**Text section**
#####

The latest buzzword in the world of global energy aspirations sounds like the title of a blockbuster Sci-Fi movie — Green H2 -1-1-1 ($1 for 1 kg of green hydrogen in 1 decade). The buzzword may be new but the science behind it was dreamt up way back in the 19th century. “Water will one day be employed as fuel, that hydrogen and oxygen which constitute it, used singly or together, will furnish an inexhaustible source of heat and light, of an intensity of which coal is not capable,” Jules Verne wrote in his 1875 novel, The Mysterious Island.
Hydrogen, nature’s lightest and most abundant element, can be used as energy after being taken out from coal (brown hydrogen), natural gas (grey hydrogen), renewable energy (green hydrogen) and water (blue hydrogen). Technologies for doing so have been around for decades but are yet to become commercially viable as output is less than the energy used to produce the gas. But this is set to change with governments and companies making hydrogen an important part of their carbon neutrality goals.
The ball was set rolling by Prime Minister Narendra Modi when he unveiled the 25-year roadmap for hydrogen development in his address on India’s 75th Independence Day and announced the National Hydrogen Mission to meet the larger goal of self-reliance in energy production by the 100th Independence Day in 2047. “The thing that is going to help India with a quantum leap in terms of climate is green hydrogen. We have to make India a global hub for green hydrogen production and export,” he said.
Some years ago, government had launched a similar mission for solar power under which India is chasing 500 gigawatt (GW) capacity by 2030 and has achieved much success —100 GW, from less than 30 GW six years ago. Will hydrogen see a similar takeoff? It will, but with time. “Hydrogen will drive economies not now but in near future. Today’s electrolysers (used to separate hydrogen from water using cathode, anode and membrane) consume 40-50 units of electricity to split water and generate 30-35 units. Energy consumed is more than energy produced,” says M.V.S Seshagiri Rao, joint MD & group CFO of JSW Group.
Why Hydrogen?
For energy-starved India, which is aiming for carbon neutrality by 2070, the path to energy security goes through a mix of oil, coal, blended fuels, natural gas, renewables and electricity. At present India’s $3.12 trillion economy needs 1,650 billion units (BU) of power, made from nearly 400 GW of capacity. Of this, green electricity is only 17%. When the economy touches $5-7 trillion in the next decade, it will need at least 3,000-4,000 GW. Further, at current rate, the energy import bill will triple by 2040. The only way out of these massive challenges is tapping as many green and locally available energy sources as possible.
New Delhi-based climate and energy research firm, Council for Energy, Environment and Water Research (CEEWR) has estimated that net zero emissions by 2070 will require 5,630 GW solar capacity, 99% reduction in coal use between 2040 and 2060 and 90% fall in crude oil consumption between 2050 and 2070. By that time, green hydrogen should meet 19% of industry’s needs, it says. CEEWR’s Centre for Energy Finance says India requires $10 trillion (₹750 lakh crore) energy investments, including $8.4 trillion for augmenting renewable capabilities. Another $1.5 trillion will be required for creating a green hydrogen ecosystem in the industrial sector, it says.

#####

[Collected data entries]
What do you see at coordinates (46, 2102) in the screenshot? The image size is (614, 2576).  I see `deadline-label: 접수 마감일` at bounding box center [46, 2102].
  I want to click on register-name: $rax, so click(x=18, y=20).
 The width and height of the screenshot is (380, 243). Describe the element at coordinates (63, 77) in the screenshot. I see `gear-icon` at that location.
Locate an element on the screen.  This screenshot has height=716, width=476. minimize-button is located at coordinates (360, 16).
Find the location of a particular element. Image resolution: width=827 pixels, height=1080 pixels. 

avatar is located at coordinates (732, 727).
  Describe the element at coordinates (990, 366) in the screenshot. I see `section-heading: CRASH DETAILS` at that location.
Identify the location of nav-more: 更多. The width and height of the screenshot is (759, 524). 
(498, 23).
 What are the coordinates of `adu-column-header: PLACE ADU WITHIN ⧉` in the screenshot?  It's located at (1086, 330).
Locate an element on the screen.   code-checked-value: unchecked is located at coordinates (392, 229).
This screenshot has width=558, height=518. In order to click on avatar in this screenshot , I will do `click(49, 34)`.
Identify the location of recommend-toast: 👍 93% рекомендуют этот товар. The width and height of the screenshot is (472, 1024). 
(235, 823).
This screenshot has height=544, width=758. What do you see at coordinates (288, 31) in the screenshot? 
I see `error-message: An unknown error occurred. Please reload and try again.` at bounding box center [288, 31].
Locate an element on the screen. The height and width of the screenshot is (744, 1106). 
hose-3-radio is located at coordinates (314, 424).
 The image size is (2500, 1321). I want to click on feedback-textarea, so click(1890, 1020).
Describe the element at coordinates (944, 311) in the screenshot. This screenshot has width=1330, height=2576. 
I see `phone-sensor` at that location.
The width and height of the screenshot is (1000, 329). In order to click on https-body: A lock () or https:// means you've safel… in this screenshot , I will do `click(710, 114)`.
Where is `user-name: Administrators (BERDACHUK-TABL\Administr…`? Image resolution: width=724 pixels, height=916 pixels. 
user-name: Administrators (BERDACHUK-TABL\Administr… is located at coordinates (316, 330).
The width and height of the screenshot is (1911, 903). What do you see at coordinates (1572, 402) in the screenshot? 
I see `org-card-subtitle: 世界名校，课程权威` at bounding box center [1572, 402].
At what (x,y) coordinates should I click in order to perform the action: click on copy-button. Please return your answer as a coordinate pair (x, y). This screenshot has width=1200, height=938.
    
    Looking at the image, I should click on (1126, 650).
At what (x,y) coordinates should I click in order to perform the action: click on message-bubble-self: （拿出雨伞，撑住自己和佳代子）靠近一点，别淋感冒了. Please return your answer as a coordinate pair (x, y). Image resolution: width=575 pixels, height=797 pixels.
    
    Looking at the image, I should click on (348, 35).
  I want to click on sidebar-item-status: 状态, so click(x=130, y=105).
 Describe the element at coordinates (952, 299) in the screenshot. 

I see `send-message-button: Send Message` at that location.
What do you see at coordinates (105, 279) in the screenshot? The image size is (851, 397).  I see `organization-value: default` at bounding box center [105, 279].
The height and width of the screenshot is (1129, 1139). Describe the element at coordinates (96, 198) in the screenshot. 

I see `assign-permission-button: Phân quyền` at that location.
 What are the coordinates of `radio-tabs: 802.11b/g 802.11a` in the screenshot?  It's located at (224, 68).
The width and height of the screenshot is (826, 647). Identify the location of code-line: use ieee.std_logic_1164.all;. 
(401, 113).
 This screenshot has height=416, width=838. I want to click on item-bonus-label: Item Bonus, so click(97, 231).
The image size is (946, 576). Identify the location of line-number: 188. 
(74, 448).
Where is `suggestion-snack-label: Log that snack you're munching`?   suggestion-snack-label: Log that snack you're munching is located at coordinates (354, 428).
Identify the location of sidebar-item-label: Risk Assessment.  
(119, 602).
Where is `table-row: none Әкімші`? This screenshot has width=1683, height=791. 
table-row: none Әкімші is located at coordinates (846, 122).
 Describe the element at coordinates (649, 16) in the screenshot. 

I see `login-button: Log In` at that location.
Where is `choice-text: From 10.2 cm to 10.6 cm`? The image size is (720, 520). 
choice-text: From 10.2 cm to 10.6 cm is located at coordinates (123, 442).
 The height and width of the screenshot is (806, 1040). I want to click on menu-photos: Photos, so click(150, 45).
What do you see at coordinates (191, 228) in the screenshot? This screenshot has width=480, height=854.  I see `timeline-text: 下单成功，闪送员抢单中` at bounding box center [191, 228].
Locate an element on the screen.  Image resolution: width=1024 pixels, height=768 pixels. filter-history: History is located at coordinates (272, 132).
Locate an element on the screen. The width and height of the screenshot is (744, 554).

#####

**Directions**
#1 Name each color-labeled type of hydrogen in the green hydrogen article, along with the source it is taken from.
#2 Rewrite the portion of the entries that opens with the line containing "has width=1683, height=791." and ends with the last entry, replacing "Locate an element" with "Find an element". Return only that portion.
The text and the entries are unrelated pieces of material.

**Answers to the exercise**
#1
- Brown hydrogen: coal
- Grey hydrogen: natural gas
- Green hydrogen: renewable energy
- Blue hydrogen: water

#2
Where is `table-row: none Әкімші`? This screenshot has width=1683, height=791. 
table-row: none Әкімші is located at coordinates (846, 122).
 Describe the element at coordinates (649, 16) in the screenshot. 

I see `login-button: Log In` at that location.
Where is `choice-text: From 10.2 cm to 10.6 cm`? The image size is (720, 520). 
choice-text: From 10.2 cm to 10.6 cm is located at coordinates (123, 442).
 The height and width of the screenshot is (806, 1040). I want to click on menu-photos: Photos, so click(150, 45).
What do you see at coordinates (191, 228) in the screenshot? This screenshot has width=480, height=854.  I see `timeline-text: 下单成功，闪送员抢单中` at bounding box center [191, 228].
Find an element on the screen.  Image resolution: width=1024 pixels, height=768 pixels. filter-history: History is located at coordinates (272, 132).
Find an element on the screen. The width and height of the screenshot is (744, 554).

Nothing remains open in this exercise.